==== Raw data

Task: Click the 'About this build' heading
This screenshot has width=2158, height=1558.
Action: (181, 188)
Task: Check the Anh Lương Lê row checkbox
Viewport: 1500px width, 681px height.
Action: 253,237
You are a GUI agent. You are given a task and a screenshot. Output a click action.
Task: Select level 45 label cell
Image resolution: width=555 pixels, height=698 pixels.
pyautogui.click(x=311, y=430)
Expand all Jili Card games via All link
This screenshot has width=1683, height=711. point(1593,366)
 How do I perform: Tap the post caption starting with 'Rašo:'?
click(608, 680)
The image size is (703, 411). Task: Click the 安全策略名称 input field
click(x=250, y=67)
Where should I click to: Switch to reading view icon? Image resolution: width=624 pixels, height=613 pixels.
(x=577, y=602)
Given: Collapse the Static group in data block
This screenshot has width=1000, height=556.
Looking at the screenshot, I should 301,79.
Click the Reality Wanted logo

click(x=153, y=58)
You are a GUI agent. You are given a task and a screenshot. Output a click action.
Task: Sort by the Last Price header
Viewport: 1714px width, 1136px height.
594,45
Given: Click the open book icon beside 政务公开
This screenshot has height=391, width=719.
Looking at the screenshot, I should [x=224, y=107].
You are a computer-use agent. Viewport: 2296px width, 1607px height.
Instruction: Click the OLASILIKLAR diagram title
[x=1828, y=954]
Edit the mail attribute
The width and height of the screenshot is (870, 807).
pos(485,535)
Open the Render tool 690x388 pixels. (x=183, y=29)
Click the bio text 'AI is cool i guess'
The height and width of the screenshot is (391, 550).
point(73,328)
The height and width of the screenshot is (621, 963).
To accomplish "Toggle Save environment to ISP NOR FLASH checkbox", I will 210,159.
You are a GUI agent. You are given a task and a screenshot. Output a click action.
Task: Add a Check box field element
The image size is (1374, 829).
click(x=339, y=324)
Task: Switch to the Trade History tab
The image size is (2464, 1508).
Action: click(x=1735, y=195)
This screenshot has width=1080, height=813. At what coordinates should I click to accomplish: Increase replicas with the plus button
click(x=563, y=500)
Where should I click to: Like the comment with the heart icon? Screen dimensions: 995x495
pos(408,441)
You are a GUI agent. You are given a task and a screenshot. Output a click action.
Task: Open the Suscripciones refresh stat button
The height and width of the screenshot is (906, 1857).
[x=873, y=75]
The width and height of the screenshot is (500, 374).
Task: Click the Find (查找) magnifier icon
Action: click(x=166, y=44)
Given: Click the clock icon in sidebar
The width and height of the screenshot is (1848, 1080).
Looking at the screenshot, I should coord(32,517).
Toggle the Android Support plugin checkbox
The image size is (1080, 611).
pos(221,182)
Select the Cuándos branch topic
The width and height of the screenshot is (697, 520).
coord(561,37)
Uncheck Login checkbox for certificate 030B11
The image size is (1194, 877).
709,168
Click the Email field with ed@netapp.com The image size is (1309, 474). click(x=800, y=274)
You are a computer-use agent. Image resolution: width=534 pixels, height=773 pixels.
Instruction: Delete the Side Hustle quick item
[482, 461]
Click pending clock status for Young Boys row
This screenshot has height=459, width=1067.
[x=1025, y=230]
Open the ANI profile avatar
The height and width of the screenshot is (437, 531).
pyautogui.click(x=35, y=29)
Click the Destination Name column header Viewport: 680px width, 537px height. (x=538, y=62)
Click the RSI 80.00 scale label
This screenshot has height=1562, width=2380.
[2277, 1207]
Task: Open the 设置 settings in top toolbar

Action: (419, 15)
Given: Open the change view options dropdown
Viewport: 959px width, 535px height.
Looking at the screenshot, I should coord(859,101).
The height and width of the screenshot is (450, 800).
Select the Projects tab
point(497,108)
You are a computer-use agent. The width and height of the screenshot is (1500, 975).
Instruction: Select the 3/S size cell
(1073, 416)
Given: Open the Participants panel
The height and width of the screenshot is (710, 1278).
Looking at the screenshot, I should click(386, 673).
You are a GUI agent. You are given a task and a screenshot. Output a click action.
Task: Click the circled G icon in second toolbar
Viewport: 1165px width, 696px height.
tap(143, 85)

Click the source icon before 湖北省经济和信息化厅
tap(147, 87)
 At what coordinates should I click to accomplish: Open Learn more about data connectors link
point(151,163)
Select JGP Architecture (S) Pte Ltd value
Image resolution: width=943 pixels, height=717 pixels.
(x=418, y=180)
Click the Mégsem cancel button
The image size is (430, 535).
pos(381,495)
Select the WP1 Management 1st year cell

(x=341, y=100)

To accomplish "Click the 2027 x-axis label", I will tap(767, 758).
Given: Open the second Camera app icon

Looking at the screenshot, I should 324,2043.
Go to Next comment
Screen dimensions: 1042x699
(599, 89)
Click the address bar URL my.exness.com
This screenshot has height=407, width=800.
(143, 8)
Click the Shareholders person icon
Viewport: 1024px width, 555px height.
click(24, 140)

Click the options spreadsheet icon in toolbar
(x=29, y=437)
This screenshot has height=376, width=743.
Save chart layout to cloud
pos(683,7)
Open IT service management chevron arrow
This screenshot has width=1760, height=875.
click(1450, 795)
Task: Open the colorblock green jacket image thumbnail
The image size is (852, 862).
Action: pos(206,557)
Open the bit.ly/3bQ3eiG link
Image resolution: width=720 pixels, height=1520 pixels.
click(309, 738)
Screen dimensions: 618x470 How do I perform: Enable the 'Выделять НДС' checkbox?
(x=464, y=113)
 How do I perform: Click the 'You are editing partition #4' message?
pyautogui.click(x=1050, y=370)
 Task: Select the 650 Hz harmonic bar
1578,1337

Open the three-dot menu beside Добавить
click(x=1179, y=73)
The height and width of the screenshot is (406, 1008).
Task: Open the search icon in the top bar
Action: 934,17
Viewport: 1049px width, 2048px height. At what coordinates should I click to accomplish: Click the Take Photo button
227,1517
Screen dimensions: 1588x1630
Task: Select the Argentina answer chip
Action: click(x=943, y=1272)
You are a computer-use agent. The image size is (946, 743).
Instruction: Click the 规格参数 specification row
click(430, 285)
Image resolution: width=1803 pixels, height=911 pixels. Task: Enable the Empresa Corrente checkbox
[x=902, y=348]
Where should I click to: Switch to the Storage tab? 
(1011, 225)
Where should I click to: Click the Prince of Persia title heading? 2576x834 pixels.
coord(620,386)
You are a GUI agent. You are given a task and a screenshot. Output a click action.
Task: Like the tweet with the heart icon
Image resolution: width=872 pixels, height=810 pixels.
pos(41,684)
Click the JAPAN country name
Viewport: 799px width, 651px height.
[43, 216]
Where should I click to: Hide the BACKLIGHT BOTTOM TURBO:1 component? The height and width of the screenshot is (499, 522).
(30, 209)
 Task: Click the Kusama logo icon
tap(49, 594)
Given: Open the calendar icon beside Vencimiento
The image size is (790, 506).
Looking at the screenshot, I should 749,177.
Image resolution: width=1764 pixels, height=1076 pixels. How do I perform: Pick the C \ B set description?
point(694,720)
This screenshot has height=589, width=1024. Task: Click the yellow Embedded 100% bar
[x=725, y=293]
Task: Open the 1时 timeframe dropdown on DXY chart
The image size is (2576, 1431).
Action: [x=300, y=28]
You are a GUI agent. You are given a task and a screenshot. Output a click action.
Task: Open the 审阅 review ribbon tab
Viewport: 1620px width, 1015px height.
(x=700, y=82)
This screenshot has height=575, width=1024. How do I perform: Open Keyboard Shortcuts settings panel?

========

▶ [Challenge] Pick out every line in the entries above that contains the word "field", and copy each of those lines in full.

▶ [Correct answer]
The image size is (703, 411). Task: Click the 安全策略名称 input field
Task: Add a Check box field element
Click the Email field with ed@netapp.com The image size is (1309, 474). click(x=800, y=274)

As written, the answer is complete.